* The problem: Would you print all of the records below exactly, without skipping any?

* Material to process:
=== Begin Enclosure ===
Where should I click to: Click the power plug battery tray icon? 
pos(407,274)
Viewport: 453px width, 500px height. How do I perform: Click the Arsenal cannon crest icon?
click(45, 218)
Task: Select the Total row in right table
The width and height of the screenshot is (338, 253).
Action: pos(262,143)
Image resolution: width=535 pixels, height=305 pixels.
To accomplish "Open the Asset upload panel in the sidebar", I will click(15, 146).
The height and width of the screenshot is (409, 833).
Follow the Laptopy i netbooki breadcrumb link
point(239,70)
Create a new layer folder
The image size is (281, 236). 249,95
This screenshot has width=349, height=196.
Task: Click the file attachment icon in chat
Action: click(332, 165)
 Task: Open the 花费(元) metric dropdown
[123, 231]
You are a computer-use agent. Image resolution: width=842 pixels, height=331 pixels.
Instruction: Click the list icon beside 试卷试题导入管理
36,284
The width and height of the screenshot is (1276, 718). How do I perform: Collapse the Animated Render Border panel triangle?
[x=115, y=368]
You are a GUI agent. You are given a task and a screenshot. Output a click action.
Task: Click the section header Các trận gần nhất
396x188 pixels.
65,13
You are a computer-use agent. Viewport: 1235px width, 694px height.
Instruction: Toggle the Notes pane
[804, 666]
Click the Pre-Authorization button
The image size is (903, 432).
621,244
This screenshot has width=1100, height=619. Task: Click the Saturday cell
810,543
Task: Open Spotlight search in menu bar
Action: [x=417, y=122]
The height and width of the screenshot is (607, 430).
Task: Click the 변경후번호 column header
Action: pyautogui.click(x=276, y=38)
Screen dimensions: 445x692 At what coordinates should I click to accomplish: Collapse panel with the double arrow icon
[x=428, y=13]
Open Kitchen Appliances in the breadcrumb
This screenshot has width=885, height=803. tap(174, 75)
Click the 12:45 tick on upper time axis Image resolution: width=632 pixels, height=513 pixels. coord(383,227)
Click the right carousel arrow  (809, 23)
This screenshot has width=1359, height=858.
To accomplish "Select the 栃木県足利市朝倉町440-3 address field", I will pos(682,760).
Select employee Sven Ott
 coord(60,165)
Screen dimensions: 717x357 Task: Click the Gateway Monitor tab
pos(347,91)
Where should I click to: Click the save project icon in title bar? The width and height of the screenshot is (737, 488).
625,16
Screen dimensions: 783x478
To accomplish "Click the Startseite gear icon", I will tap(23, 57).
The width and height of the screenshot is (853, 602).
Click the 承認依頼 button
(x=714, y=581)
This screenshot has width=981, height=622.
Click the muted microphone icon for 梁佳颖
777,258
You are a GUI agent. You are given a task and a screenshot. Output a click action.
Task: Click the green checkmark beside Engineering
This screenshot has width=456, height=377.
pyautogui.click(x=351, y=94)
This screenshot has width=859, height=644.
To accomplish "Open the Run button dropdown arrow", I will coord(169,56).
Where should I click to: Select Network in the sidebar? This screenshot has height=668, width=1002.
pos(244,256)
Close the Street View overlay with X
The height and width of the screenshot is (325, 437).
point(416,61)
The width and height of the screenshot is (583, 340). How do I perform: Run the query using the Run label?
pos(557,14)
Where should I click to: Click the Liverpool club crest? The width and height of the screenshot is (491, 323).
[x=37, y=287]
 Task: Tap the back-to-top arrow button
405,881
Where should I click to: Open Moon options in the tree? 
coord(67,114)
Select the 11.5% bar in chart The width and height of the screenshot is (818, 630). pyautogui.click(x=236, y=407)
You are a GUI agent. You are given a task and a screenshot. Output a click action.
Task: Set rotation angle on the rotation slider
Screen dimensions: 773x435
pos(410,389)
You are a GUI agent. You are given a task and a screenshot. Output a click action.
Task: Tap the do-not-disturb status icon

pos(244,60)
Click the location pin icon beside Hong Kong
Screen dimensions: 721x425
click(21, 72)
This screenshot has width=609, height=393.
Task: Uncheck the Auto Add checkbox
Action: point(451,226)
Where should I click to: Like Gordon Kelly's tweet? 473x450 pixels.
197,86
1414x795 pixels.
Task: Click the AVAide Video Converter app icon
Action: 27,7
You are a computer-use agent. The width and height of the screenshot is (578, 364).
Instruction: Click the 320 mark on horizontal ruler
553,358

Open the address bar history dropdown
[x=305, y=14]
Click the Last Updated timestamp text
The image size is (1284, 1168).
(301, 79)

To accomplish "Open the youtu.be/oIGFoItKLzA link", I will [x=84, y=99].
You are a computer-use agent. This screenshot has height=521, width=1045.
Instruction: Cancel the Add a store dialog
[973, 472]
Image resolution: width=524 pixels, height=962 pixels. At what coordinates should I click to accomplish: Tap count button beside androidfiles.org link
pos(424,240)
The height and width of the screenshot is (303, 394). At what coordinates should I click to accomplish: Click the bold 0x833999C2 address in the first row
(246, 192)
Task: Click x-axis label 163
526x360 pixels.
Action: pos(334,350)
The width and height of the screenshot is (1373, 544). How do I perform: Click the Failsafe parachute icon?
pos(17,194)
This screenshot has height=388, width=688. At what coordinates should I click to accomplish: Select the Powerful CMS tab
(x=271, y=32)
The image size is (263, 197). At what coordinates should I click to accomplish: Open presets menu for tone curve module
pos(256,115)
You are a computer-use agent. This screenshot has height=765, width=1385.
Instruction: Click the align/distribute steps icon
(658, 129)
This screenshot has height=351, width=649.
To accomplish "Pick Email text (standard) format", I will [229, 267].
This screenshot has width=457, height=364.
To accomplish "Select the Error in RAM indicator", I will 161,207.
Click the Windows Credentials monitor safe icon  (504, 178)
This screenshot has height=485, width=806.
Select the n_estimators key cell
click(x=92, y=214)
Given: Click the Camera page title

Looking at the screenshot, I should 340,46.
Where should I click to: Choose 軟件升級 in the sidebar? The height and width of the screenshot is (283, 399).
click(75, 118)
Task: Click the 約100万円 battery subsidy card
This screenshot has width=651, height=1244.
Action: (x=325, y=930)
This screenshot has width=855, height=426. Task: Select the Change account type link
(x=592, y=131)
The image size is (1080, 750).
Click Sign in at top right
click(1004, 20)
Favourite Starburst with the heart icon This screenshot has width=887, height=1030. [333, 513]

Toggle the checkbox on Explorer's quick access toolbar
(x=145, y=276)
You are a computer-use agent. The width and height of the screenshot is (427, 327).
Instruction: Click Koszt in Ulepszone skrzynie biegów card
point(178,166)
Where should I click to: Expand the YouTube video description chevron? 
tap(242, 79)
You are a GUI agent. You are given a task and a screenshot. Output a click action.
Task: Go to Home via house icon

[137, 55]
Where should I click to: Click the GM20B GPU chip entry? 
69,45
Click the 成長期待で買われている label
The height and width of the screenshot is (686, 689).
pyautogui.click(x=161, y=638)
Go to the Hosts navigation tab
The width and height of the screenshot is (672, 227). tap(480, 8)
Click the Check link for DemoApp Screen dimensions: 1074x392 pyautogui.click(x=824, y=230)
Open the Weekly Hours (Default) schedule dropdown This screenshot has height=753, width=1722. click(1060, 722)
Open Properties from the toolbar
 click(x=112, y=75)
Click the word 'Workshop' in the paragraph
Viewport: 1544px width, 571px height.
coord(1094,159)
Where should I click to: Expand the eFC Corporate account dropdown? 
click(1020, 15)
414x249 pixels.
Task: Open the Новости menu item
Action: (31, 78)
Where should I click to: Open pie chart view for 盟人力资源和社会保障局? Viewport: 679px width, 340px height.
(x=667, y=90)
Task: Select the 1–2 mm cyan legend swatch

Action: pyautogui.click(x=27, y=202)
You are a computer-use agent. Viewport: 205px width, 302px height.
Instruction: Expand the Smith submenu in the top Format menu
=== End Enclosure ===
* Written response:
Where should I click to: Click the power plug battery tray icon? 
pos(407,274)
Viewport: 453px width, 500px height. How do I perform: Click the Arsenal cannon crest icon?
click(45, 218)
Task: Select the Total row in right table
The width and height of the screenshot is (338, 253).
Action: pos(262,143)
Image resolution: width=535 pixels, height=305 pixels.
To accomplish "Open the Asset upload panel in the sidebar", I will click(15, 146).
The height and width of the screenshot is (409, 833).
Follow the Laptopy i netbooki breadcrumb link
point(239,70)
Create a new layer folder
The image size is (281, 236). 249,95
This screenshot has width=349, height=196.
Task: Click the file attachment icon in chat
Action: click(332, 165)
 Task: Open the 花费(元) metric dropdown
[123, 231]
You are a computer-use agent. Image resolution: width=842 pixels, height=331 pixels.
Instruction: Click the list icon beside 试卷试题导入管理
36,284
The width and height of the screenshot is (1276, 718). How do I perform: Collapse the Animated Render Border panel triangle?
[x=115, y=368]
You are a GUI agent. You are given a task and a screenshot. Output a click action.
Task: Click the section header Các trận gần nhất
396x188 pixels.
65,13
You are a computer-use agent. Viewport: 1235px width, 694px height.
Instruction: Toggle the Notes pane
[804, 666]
Click the Pre-Authorization button
The image size is (903, 432).
621,244
This screenshot has width=1100, height=619. Task: Click the Saturday cell
810,543
Task: Open Spotlight search in menu bar
Action: [x=417, y=122]
The height and width of the screenshot is (607, 430).
Task: Click the 변경후번호 column header
Action: pyautogui.click(x=276, y=38)
Screen dimensions: 445x692 At what coordinates should I click to accomplish: Collapse panel with the double arrow icon
[x=428, y=13]
Open Kitchen Appliances in the breadcrumb
This screenshot has width=885, height=803. tap(174, 75)
Click the 12:45 tick on upper time axis Image resolution: width=632 pixels, height=513 pixels. coord(383,227)
Click the right carousel arrow  (809, 23)
This screenshot has width=1359, height=858.
To accomplish "Select the 栃木県足利市朝倉町440-3 address field", I will pos(682,760).
Select employee Sven Ott
 coord(60,165)
Screen dimensions: 717x357 Task: Click the Gateway Monitor tab
pos(347,91)
Where should I click to: Click the save project icon in title bar? The width and height of the screenshot is (737, 488).
625,16
Screen dimensions: 783x478
To accomplish "Click the Startseite gear icon", I will tap(23, 57).
The width and height of the screenshot is (853, 602).
Click the 承認依頼 button
(x=714, y=581)
This screenshot has width=981, height=622.
Click the muted microphone icon for 梁佳颖
777,258
You are a GUI agent. You are given a task and a screenshot. Output a click action.
Task: Click the green checkmark beside Engineering
This screenshot has width=456, height=377.
pyautogui.click(x=351, y=94)
This screenshot has width=859, height=644.
To accomplish "Open the Run button dropdown arrow", I will coord(169,56).
Where should I click to: Select Network in the sidebar? This screenshot has height=668, width=1002.
pos(244,256)
Close the Street View overlay with X
The height and width of the screenshot is (325, 437).
point(416,61)
The width and height of the screenshot is (583, 340). How do I perform: Run the query using the Run label?
pos(557,14)
Where should I click to: Click the Liverpool club crest? The width and height of the screenshot is (491, 323).
[x=37, y=287]
 Task: Tap the back-to-top arrow button
405,881
Where should I click to: Open Moon options in the tree? 
coord(67,114)
Select the 11.5% bar in chart The width and height of the screenshot is (818, 630). pyautogui.click(x=236, y=407)
You are a GUI agent. You are given a task and a screenshot. Output a click action.
Task: Set rotation angle on the rotation slider
Screen dimensions: 773x435
pos(410,389)
You are a GUI agent. You are given a task and a screenshot. Output a click action.
Task: Tap the do-not-disturb status icon

pos(244,60)
Click the location pin icon beside Hong Kong
Screen dimensions: 721x425
click(21, 72)
This screenshot has width=609, height=393.
Task: Uncheck the Auto Add checkbox
Action: point(451,226)
Where should I click to: Like Gordon Kelly's tweet? 473x450 pixels.
197,86
1414x795 pixels.
Task: Click the AVAide Video Converter app icon
Action: 27,7
You are a computer-use agent. The width and height of the screenshot is (578, 364).
Instruction: Click the 320 mark on horizontal ruler
553,358

Open the address bar history dropdown
[x=305, y=14]
Click the Last Updated timestamp text
The image size is (1284, 1168).
(301, 79)

To accomplish "Open the youtu.be/oIGFoItKLzA link", I will [x=84, y=99].
You are a computer-use agent. This screenshot has height=521, width=1045.
Instruction: Cancel the Add a store dialog
[973, 472]
Image resolution: width=524 pixels, height=962 pixels. At what coordinates should I click to accomplish: Tap count button beside androidfiles.org link
pos(424,240)
The height and width of the screenshot is (303, 394). At what coordinates should I click to accomplish: Click the bold 0x833999C2 address in the first row
(246, 192)
Task: Click x-axis label 163
526x360 pixels.
Action: pos(334,350)
The width and height of the screenshot is (1373, 544). How do I perform: Click the Failsafe parachute icon?
pos(17,194)
This screenshot has height=388, width=688. At what coordinates should I click to accomplish: Select the Powerful CMS tab
(x=271, y=32)
The image size is (263, 197). At what coordinates should I click to accomplish: Open presets menu for tone curve module
pos(256,115)
You are a computer-use agent. This screenshot has height=765, width=1385.
Instruction: Click the align/distribute steps icon
(658, 129)
This screenshot has height=351, width=649.
To accomplish "Pick Email text (standard) format", I will [229, 267].
This screenshot has width=457, height=364.
To accomplish "Select the Error in RAM indicator", I will 161,207.
Click the Windows Credentials monitor safe icon  (504, 178)
This screenshot has height=485, width=806.
Select the n_estimators key cell
click(x=92, y=214)
Given: Click the Camera page title

Looking at the screenshot, I should 340,46.
Where should I click to: Choose 軟件升級 in the sidebar? The height and width of the screenshot is (283, 399).
click(75, 118)
Task: Click the 約100万円 battery subsidy card
This screenshot has width=651, height=1244.
Action: (x=325, y=930)
This screenshot has width=855, height=426. Task: Select the Change account type link
(x=592, y=131)
The image size is (1080, 750).
Click Sign in at top right
click(1004, 20)
Favourite Starburst with the heart icon This screenshot has width=887, height=1030. [333, 513]

Toggle the checkbox on Explorer's quick access toolbar
(x=145, y=276)
You are a computer-use agent. The width and height of the screenshot is (427, 327).
Instruction: Click Koszt in Ulepszone skrzynie biegów card
point(178,166)
Where should I click to: Expand the YouTube video description chevron? 
tap(242, 79)
You are a GUI agent. You are given a task and a screenshot. Output a click action.
Task: Go to Home via house icon

[137, 55]
Where should I click to: Click the GM20B GPU chip entry? 
69,45
Click the 成長期待で買われている label
The height and width of the screenshot is (686, 689).
pyautogui.click(x=161, y=638)
Go to the Hosts navigation tab
The width and height of the screenshot is (672, 227). tap(480, 8)
Click the Check link for DemoApp Screen dimensions: 1074x392 pyautogui.click(x=824, y=230)
Open the Weekly Hours (Default) schedule dropdown This screenshot has height=753, width=1722. click(1060, 722)
Open Properties from the toolbar
 click(x=112, y=75)
Click the word 'Workshop' in the paragraph
Viewport: 1544px width, 571px height.
coord(1094,159)
Where should I click to: Expand the eFC Corporate account dropdown? 
click(1020, 15)
414x249 pixels.
Task: Open the Новости menu item
Action: (31, 78)
Where should I click to: Open pie chart view for 盟人力资源和社会保障局? Viewport: 679px width, 340px height.
(x=667, y=90)
Task: Select the 1–2 mm cyan legend swatch

Action: pyautogui.click(x=27, y=202)
You are a computer-use agent. Viewport: 205px width, 302px height.
Instruction: Expand the Smith submenu in the top Format menu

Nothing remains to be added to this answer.